La camelia è un arbusto ornamentale, in passato diffuso in Cina e Giappone. Fu proprio il famoso naturalista Linneo ad attribuirle questo nome in onore di Joseph Kamel, missionario e botanico che aveva a lungo studiato la flora orientale e che per primo aveva importato il fiore in Europa. Benché fosse già da tempo conosciuta in Oriente, la camelia si diffuse in Francia e negli altri paesi occidentali solo a partire dalla seconda metà dell’Ottocento, grazie alla pubblicazione del celebre romanzo di Alexandre Dumas figlio “La Signora delle camelie”. Il titolo dell’opera allude

all’abitudine della protagonista, Marguerite, di portare con sé durante le uscite pubbliche delle camelie rosse o bianche. Questa, essendo una cortigiana, si serviva di quel simbolo floreale per indicare ai clienti i giorni in cui fosse “disponibile” e quelli in cui fosse “indisposta”. La scelta di questo fiore per il romanzo di Dumas non fu affatto frutto del caso: per i Giapponesi infatti la camelia era simbolo di una vita stroncata, poiché durante la sua sfioritura i petali non cadono uno dopo l’altro, ma il fiore si stacca intero dallo stelo. La nascita e il significato della camelia vengono spiegati dalla mitologia giapponese attraverso la storia di Susanowo, dio del vento, delle piogge e degli uragani. Susanowo era costretto a vivere in un regno governato da un terribile serpente, il quale pretendeva che ogni anno gli venisse offerta in sacrificio la giovane più bella del paese. Il dio, non potendo più sopportare la tirannia del serpente, creò una spada, all’interno della quale imprigionò un raggio di sole, e si recò alla grotta del mostro con l’intenzione di ucciderlo. Una giovane ragazza stava per essere sacrificata, quand’ecco che Susanowo cominciò a combattere il serpente fino a colpirlo mortalmente. Il dio del vento allora chiese alla giovane di sposarlo, poggiando a terra la spada insanguinata. Da quelle gocce di sangue nacque l’arbusto della camelia, simbolo del sacrificio di ogni giovane vita, in ricordo di tutte le ragazze uccise dalla terribile creatura.

IL PAPAVERO

La parola “papavero” potrebbe aver avuto origine dal sanscrito e il suo significato letterale sarebbe, in tal caso, “fiore dal succo cattivo”. Si pensa che anticamente gli sia stato attribuito questo nome a causa degli effetti provocati dalla sua consumazione.
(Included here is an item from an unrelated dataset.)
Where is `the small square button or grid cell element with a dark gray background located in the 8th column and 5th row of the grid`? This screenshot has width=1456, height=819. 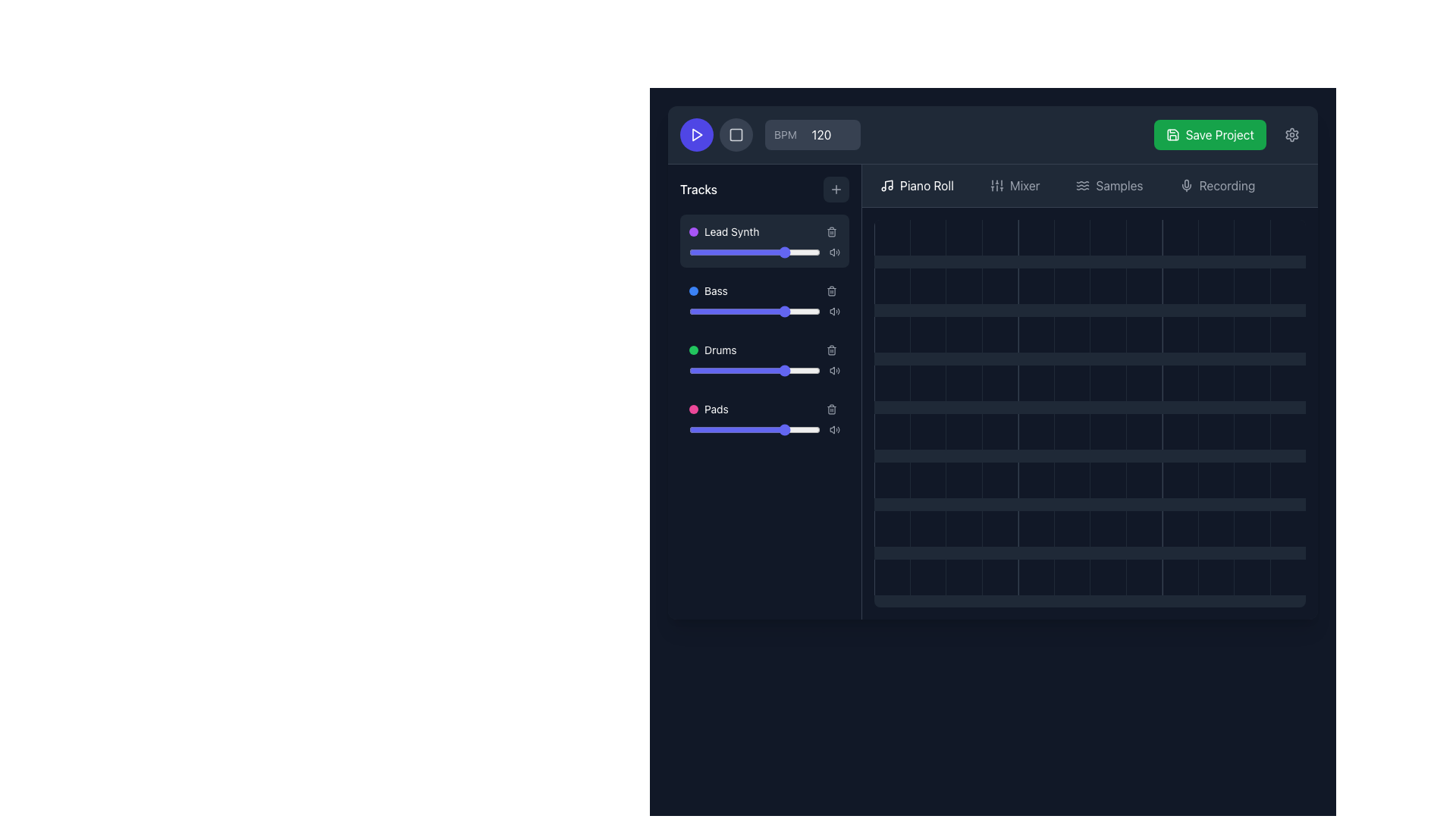
the small square button or grid cell element with a dark gray background located in the 8th column and 5th row of the grid is located at coordinates (1108, 431).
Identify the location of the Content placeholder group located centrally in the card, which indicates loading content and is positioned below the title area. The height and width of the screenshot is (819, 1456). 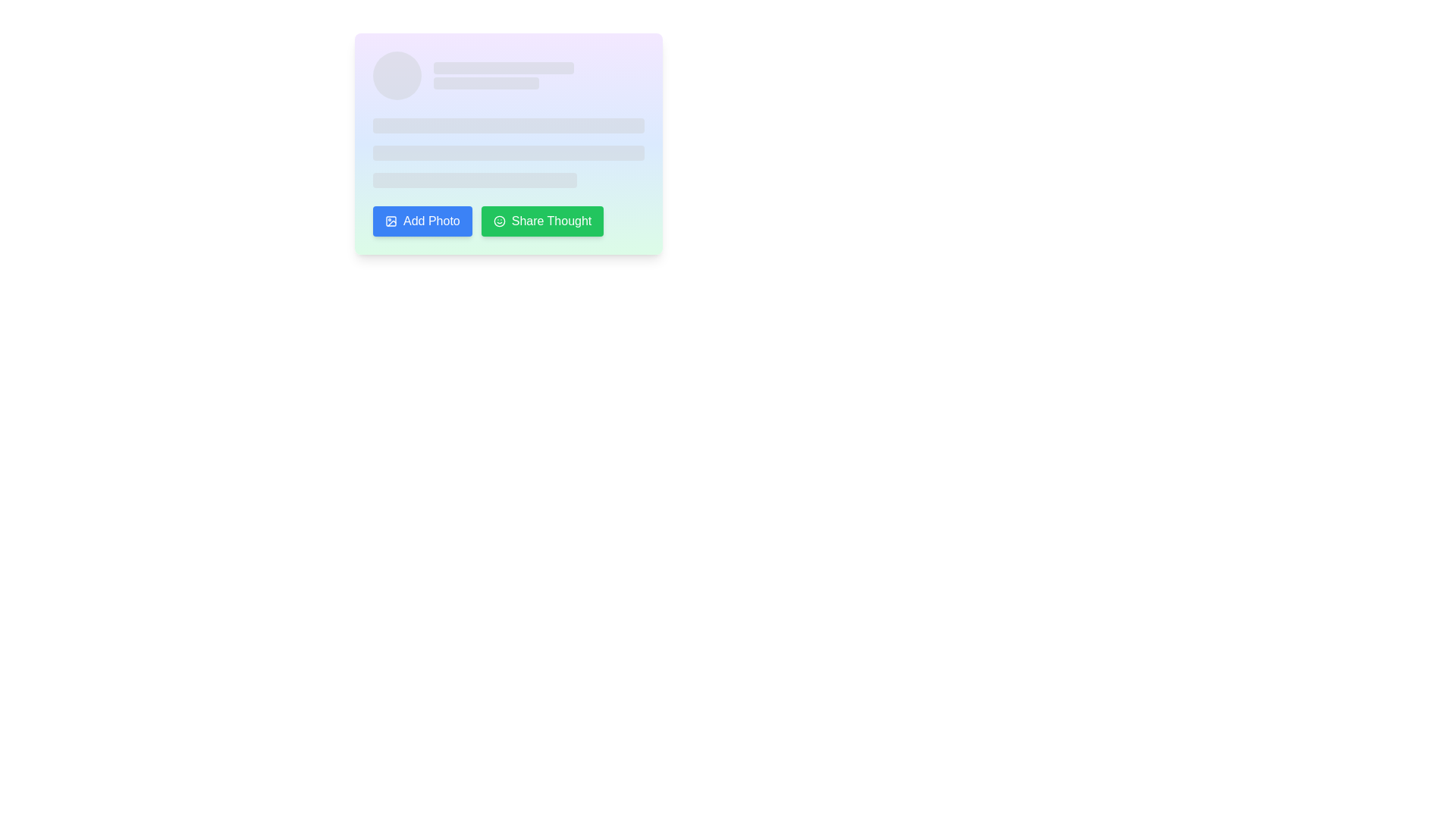
(509, 152).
Il papavero è un fiore la cui storia affonda le radici in un passato molto lontano,

infatti già le civiltà mesopotamiche e quella egizia erano solite utilizzarlo come sedativo. Per gli antichi greci questo fiore era il simbolo dell’oblio e del sonno, tant’è che Morfeo, il dio dei sogni, veniva talvolta rappresentato con un mazzo di papaveri fra le mani. Sempre nella mitologia greca, era associato a Demetra, dea della terra e delle messi, e simboleggiava, insieme alle spighe di grano, la rinascita e la fertilità della terra. I papaveri sono inoltre da sempre associati, per il colore rosso, al sangue e alle guerre. Nella tradizione mongola si narra che Gengis Khan portasse con sé semi di papavero da spargere sui campi di battaglia dopo le vittorie, in modo da ricordare i caduti. Ancora oggi il papavero è un simbolo delle catastrofi legate alla guerra: in Inghilterra, per esempio, è tradizionalmente associato alla prima e alla seconda guerra mondiale e tutti gli anni, durante il Remembrance Day, le vittime sono ricordate portando all’occhiello un papavero rosso.